MatrixNode (from scenerystack/scenery-phet) displays a static MxN grid of values — numbers or strings — flanked by hand-drawn bracket shapes, the standard way to typeset a mathematical matrix. It was built for a specific demo (a Google Group question about rendering matrices in HTML5) rather than as a general linear-algebra display widget, so treat it as a solid starting point rather than a fully general math-typesetting tool.

ts
import { MatrixNode } from 'scenerystack/scenery-phet';

A minimal example

ts
const matrixNode = new MatrixNode( [
  [ 2, 3, -2 ],
  [ 1, 0, -4 ],
  [ 2, -1, -6 ]
], {
  decimalPlaces: 0,
  cellXSpacing: 20
} );

Values may be numbers or strings, mixed freely within the same matrix — a string is rendered verbatim (handy for a variable name or an ellipsis), while a number is formatted according to decimalPlaces and stripTrailingZeros. Every row must have the same number of columns; MatrixNode asserts this at construction.

Constructor

ts
new MatrixNode( matrix: ( number | string )[][], options?: object )
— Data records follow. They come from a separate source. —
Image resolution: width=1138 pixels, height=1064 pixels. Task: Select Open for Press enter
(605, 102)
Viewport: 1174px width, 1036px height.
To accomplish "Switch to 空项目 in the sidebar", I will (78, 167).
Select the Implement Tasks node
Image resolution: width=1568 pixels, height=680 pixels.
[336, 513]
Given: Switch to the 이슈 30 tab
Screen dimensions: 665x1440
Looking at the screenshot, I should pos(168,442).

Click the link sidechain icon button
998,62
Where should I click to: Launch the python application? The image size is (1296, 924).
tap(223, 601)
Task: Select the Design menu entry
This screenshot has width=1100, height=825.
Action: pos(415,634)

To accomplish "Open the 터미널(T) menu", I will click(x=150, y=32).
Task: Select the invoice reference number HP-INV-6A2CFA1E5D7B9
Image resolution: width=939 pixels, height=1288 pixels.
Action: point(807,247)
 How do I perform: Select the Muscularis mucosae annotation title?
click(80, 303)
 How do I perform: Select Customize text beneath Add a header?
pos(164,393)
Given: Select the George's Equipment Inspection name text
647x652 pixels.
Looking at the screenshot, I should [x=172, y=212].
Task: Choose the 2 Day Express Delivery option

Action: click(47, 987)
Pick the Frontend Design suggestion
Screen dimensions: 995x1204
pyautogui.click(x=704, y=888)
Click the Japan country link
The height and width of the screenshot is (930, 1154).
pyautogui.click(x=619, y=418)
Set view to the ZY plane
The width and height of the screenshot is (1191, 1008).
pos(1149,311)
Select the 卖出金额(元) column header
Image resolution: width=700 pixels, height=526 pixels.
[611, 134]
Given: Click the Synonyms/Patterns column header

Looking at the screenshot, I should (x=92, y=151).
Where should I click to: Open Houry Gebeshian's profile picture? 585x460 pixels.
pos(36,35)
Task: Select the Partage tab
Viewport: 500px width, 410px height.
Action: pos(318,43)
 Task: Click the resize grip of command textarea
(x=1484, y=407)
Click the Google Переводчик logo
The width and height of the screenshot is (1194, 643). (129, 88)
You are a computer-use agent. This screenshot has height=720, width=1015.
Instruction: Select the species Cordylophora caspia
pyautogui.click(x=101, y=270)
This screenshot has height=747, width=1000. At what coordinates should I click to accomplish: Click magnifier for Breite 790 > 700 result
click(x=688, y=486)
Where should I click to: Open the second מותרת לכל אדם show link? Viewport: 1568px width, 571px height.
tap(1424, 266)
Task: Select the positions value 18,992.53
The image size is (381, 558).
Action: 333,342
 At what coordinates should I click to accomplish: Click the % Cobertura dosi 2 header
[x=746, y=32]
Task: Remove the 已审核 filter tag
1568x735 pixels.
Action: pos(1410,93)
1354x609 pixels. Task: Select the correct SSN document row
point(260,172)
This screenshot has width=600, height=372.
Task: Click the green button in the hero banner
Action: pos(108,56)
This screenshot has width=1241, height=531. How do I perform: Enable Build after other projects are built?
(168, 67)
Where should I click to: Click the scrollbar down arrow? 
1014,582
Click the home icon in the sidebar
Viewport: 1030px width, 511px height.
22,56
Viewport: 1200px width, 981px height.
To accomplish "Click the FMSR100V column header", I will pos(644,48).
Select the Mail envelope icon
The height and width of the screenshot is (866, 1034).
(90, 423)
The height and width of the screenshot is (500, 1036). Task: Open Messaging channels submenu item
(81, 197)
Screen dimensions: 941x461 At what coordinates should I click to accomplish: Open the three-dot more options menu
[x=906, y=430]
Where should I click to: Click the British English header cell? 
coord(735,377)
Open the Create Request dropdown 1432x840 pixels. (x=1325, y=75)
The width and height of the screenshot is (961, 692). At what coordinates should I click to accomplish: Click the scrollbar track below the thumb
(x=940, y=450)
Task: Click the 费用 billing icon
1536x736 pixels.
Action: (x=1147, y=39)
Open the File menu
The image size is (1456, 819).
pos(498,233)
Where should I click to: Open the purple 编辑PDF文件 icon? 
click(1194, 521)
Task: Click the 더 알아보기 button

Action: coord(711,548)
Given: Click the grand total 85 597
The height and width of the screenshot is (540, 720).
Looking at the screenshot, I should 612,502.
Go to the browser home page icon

matrix is in row-major order: matrix[ row ][ column ].

Options

OptionDefaultEffect
fontnew PhetFont( 20 )Font used for every cell value
decimalPlaces0Decimal places shown for numeric cell values
stripTrailingZerostrueWhether 1.20 collapses to 1.2; set false to keep a fixed number of decimals
cellXSpacing25Horizontal spacing between columns
cellYSpacing5Vertical spacing between rows
leftBracketXSpacing / rightBracketXSpacing10 / 10Horizontal gap between each bracket and the grid of values
bracketWidth8Width (horizontal extent) of each bracket's "foot"
bracketHeightPadding5Extra height added above/below the grid when sizing the brackets
bracketNodeOptions{ stroke: 'black', lineWidth: 2 }Path options forwarded to both bracket shapes

Cells are right-aligned and sized via a shared AlignGroup

Every cell is wrapped in an AlignBox sharing one AlignGroup, so all cells in the matrix occupy the same width and align consistently on their right edge — a matrix mixing -6 and 100 won't have its columns drift out of alignment. There's no built-in support for per-column alignment or column headers; build a wrapper Node around MatrixNode if you need those.